THE PROBLEM:
Give the entries again exactly, every one of them.

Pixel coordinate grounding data
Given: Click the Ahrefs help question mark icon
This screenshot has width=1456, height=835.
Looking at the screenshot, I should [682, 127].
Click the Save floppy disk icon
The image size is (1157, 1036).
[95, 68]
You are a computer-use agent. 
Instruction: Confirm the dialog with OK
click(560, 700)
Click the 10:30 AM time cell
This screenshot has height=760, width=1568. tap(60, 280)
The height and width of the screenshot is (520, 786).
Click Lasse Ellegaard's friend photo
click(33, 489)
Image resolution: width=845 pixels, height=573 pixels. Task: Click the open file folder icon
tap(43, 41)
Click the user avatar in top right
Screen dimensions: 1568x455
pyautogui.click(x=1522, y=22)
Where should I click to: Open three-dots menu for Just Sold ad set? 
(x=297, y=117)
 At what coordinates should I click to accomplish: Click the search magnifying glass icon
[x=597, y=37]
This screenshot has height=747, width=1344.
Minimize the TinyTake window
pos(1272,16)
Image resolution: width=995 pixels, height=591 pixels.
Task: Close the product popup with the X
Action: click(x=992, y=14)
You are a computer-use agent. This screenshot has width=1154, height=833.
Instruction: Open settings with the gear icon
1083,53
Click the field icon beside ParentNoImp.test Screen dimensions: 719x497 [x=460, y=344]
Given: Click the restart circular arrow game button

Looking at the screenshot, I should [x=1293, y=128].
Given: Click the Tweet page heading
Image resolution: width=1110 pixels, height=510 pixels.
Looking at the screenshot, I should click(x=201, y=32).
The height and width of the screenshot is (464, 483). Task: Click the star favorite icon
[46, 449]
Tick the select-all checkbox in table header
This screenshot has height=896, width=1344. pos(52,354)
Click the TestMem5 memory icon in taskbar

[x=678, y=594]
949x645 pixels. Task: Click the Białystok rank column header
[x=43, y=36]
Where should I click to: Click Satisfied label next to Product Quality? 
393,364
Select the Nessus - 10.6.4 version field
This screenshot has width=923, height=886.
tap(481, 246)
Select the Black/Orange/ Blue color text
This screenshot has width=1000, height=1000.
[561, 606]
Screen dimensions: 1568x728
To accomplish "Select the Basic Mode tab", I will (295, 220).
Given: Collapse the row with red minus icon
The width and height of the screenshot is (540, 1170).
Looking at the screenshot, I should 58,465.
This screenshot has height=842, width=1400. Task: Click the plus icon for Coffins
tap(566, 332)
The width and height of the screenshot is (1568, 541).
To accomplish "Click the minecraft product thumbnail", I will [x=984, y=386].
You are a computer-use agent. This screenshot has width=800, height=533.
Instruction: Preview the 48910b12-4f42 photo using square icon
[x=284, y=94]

SOLUTION TO THIS TASK:
Given: Click the Ahrefs help question mark icon
This screenshot has width=1456, height=835.
Looking at the screenshot, I should [682, 127].
Click the Save floppy disk icon
The image size is (1157, 1036).
[95, 68]
You are a computer-use agent. 
Instruction: Confirm the dialog with OK
click(560, 700)
Click the 10:30 AM time cell
This screenshot has height=760, width=1568. tap(60, 280)
The height and width of the screenshot is (520, 786).
Click Lasse Ellegaard's friend photo
click(33, 489)
Image resolution: width=845 pixels, height=573 pixels. Task: Click the open file folder icon
tap(43, 41)
Click the user avatar in top right
Screen dimensions: 1568x455
pyautogui.click(x=1522, y=22)
Where should I click to: Open three-dots menu for Just Sold ad set? 
(x=297, y=117)
 At what coordinates should I click to accomplish: Click the search magnifying glass icon
[x=597, y=37]
This screenshot has height=747, width=1344.
Minimize the TinyTake window
pos(1272,16)
Image resolution: width=995 pixels, height=591 pixels.
Task: Close the product popup with the X
Action: click(x=992, y=14)
You are a computer-use agent. This screenshot has width=1154, height=833.
Instruction: Open settings with the gear icon
1083,53
Click the field icon beside ParentNoImp.test Screen dimensions: 719x497 [x=460, y=344]
Given: Click the restart circular arrow game button

Looking at the screenshot, I should [x=1293, y=128].
Given: Click the Tweet page heading
Image resolution: width=1110 pixels, height=510 pixels.
Looking at the screenshot, I should click(x=201, y=32).
The height and width of the screenshot is (464, 483). Task: Click the star favorite icon
[46, 449]
Tick the select-all checkbox in table header
This screenshot has height=896, width=1344. pos(52,354)
Click the TestMem5 memory icon in taskbar

[x=678, y=594]
949x645 pixels. Task: Click the Białystok rank column header
[x=43, y=36]
Where should I click to: Click Satisfied label next to Product Quality? 
393,364
Select the Nessus - 10.6.4 version field
This screenshot has width=923, height=886.
tap(481, 246)
Select the Black/Orange/ Blue color text
This screenshot has width=1000, height=1000.
[561, 606]
Screen dimensions: 1568x728
To accomplish "Select the Basic Mode tab", I will (295, 220).
Given: Collapse the row with red minus icon
The width and height of the screenshot is (540, 1170).
Looking at the screenshot, I should 58,465.
This screenshot has height=842, width=1400. Task: Click the plus icon for Coffins
tap(566, 332)
The width and height of the screenshot is (1568, 541).
To accomplish "Click the minecraft product thumbnail", I will [x=984, y=386].
You are a computer-use agent. This screenshot has width=800, height=533.
Instruction: Preview the 48910b12-4f42 photo using square icon
[x=284, y=94]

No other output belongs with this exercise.